→ EXERCICES
A. Relevez toutes les dates complètes (jour, mois et année) mentionnées dans l'extrait de décision.
B. Reproduisez à l'identique une partie des entrées : commencez à la ligne qui contient "Image resolution: width=1451" et poursuivez jusqu'à la fin des entrées, cette ligne comprise.

→ EXTRAIT DU DOCUMENT
-*-*-

Elle fait notamment valoir que :

la société LOUPIDOR omet dans son analyse sur l’incompétence du juge de LYON de faire primer le contrat du 1er décembre 2010 qui ne prévoit aucune clause attributive de compétence. Le prétendu contrat dont elle se prévaut n’est pas applicable à la cause. La Cour doit l’écarter ;

le contrat pourra être résilié sans indemnité par les parties après un délai de préavis de 6 mois signifié par lettre recommandée avec accusé de réception ;

les redevances sont dues en application du contrat et alors qu’elle utilise encore la marque, le concept et l’enseigne ;

la contestation sur un conflit entre deux autres sociétés est incompréhensible ;

elle a continué en 2022 ses utilisations illicites de la marque, du concept et de l’enseigne ainsi que le prouve le constat du 7 juin 2022 ;

la redevance est due pour l’année. Il n’y a pas lieu à un prorata temporis ;

les dommages et intérêts se justifient à hauteur du silence de la société LOUPIDOR aux relances multiples, à son absence à l’audience de référé alors que l’assignation a été délivrée à sa personne ce qui montre sa mauvaise foi et de sa résistance abusive ;

la société LOUPIDOR ne verse aucune pièce pour étayer ses allégations mensongères suivant lesquelles ce serait la société SUPAREX qui l’aurait ralentie dans son changement de la marque, du concept et de l’enseigne ;

au moment de la cession de titres de JULIE K, ce n’était plus [Y] [J] qui présidait JULIE K mais [N] [G] qui lui a succédé le 17 janvier 2018.

Pour l’exposé des moyens développés par les parties, il sera fait référence conformément à l’article 455 du code de procédure civile à leurs écritures déposées et débattues à l’audience du 22 juin 2022 à 9 heures.

-*-*-

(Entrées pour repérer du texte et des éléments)
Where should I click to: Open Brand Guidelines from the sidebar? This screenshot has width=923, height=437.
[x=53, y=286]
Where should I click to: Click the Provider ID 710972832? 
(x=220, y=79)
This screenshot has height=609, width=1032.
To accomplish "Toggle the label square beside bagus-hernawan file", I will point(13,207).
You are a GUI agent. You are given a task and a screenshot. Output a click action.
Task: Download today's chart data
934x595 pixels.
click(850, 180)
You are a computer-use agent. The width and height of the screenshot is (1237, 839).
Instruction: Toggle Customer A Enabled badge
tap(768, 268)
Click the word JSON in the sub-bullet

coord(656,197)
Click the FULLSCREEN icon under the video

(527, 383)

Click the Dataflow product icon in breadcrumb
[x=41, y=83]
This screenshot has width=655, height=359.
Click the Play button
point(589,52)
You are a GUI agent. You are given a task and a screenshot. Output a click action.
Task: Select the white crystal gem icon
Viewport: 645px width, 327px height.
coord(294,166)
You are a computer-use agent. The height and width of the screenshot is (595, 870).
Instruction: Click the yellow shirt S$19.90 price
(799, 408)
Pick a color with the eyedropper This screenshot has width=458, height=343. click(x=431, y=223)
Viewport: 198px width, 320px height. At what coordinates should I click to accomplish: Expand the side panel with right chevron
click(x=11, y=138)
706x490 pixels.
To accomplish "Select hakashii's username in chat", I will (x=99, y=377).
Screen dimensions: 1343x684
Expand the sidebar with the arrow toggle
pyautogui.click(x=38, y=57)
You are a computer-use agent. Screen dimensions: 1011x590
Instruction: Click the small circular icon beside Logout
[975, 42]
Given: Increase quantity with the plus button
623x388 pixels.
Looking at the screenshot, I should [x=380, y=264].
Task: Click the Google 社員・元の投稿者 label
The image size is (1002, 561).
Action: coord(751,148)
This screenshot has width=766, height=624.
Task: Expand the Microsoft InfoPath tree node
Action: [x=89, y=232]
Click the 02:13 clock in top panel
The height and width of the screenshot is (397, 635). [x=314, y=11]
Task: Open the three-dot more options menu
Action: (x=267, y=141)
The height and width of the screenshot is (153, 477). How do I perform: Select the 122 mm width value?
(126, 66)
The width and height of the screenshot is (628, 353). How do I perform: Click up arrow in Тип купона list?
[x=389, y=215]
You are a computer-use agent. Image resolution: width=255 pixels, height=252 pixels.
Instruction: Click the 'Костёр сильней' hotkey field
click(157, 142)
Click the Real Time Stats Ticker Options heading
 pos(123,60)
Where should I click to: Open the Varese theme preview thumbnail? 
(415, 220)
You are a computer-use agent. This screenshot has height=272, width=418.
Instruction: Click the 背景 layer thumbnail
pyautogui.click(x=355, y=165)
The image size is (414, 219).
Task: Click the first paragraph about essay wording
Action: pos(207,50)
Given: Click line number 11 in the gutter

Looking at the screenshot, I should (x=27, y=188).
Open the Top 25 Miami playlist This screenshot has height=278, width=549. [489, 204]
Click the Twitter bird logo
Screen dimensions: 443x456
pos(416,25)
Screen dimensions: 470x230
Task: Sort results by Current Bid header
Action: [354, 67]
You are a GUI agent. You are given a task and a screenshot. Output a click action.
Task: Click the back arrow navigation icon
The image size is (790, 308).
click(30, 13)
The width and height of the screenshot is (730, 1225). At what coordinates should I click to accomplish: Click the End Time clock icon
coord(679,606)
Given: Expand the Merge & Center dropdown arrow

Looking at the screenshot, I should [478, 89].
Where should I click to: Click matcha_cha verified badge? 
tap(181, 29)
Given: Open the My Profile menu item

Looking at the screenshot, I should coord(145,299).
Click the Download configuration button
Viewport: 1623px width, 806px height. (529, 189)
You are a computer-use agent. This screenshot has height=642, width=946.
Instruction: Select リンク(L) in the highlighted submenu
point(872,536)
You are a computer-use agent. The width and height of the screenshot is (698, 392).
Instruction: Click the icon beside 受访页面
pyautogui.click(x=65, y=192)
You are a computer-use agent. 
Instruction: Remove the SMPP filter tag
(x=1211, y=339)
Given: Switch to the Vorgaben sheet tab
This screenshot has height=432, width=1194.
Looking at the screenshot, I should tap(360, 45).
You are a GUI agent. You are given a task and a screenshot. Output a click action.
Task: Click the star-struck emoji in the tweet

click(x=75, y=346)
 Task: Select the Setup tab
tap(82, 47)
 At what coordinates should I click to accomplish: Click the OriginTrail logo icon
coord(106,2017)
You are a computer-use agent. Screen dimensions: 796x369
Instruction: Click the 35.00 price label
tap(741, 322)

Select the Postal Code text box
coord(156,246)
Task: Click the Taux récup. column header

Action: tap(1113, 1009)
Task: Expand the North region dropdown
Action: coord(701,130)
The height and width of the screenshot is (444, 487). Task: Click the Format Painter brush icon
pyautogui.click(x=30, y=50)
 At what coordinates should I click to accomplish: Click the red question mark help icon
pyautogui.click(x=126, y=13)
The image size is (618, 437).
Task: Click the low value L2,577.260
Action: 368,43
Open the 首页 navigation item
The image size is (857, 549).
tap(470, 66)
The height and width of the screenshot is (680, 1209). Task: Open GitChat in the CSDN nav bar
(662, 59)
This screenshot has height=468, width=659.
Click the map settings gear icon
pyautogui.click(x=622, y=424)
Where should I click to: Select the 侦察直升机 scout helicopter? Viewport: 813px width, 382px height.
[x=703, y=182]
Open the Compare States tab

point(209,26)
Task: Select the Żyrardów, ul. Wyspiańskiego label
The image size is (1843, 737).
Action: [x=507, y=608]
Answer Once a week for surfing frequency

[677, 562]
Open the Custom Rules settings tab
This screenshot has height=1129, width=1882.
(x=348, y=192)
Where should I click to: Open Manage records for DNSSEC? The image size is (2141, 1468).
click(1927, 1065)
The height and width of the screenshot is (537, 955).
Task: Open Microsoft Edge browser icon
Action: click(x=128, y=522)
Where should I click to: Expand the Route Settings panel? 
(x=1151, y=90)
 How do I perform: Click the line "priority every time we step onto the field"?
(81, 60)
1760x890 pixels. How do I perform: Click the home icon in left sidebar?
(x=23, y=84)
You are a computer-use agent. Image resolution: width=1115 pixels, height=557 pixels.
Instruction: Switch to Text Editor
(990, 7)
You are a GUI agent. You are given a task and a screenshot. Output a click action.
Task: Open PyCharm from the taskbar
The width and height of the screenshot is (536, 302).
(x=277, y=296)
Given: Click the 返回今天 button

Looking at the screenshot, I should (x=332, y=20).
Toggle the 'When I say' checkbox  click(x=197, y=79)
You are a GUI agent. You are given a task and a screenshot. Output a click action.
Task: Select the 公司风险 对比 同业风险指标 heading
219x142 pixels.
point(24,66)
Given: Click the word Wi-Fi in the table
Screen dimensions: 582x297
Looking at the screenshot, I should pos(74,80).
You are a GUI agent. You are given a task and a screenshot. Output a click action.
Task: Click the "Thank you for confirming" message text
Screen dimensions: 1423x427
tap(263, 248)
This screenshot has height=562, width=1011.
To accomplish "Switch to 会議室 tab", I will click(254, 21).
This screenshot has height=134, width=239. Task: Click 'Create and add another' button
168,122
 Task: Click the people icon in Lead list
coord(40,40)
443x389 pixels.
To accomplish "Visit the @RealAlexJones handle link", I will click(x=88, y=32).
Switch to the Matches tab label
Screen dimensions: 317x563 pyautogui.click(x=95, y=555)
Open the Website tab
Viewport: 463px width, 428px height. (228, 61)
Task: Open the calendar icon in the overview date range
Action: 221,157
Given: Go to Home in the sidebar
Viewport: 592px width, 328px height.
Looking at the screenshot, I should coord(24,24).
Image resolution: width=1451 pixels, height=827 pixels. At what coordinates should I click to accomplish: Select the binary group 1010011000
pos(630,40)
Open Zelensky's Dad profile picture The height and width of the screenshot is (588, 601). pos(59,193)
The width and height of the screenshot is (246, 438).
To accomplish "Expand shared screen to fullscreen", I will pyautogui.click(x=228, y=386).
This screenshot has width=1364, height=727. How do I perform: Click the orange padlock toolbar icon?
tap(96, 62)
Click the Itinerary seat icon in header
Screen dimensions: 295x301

-*-*-

→ RÉPONSES SUCCESSIVES
A. 1er décembre 2010, 7 juin 2022, 17 janvier 2018, 22 juin 2022

B.
Image resolution: width=1451 pixels, height=827 pixels. At what coordinates should I click to accomplish: Select the binary group 1010011000
pos(630,40)
Open Zelensky's Dad profile picture The height and width of the screenshot is (588, 601). pos(59,193)
The width and height of the screenshot is (246, 438).
To accomplish "Expand shared screen to fullscreen", I will pyautogui.click(x=228, y=386).
This screenshot has width=1364, height=727. How do I perform: Click the orange padlock toolbar icon?
tap(96, 62)
Click the Itinerary seat icon in header
Screen dimensions: 295x301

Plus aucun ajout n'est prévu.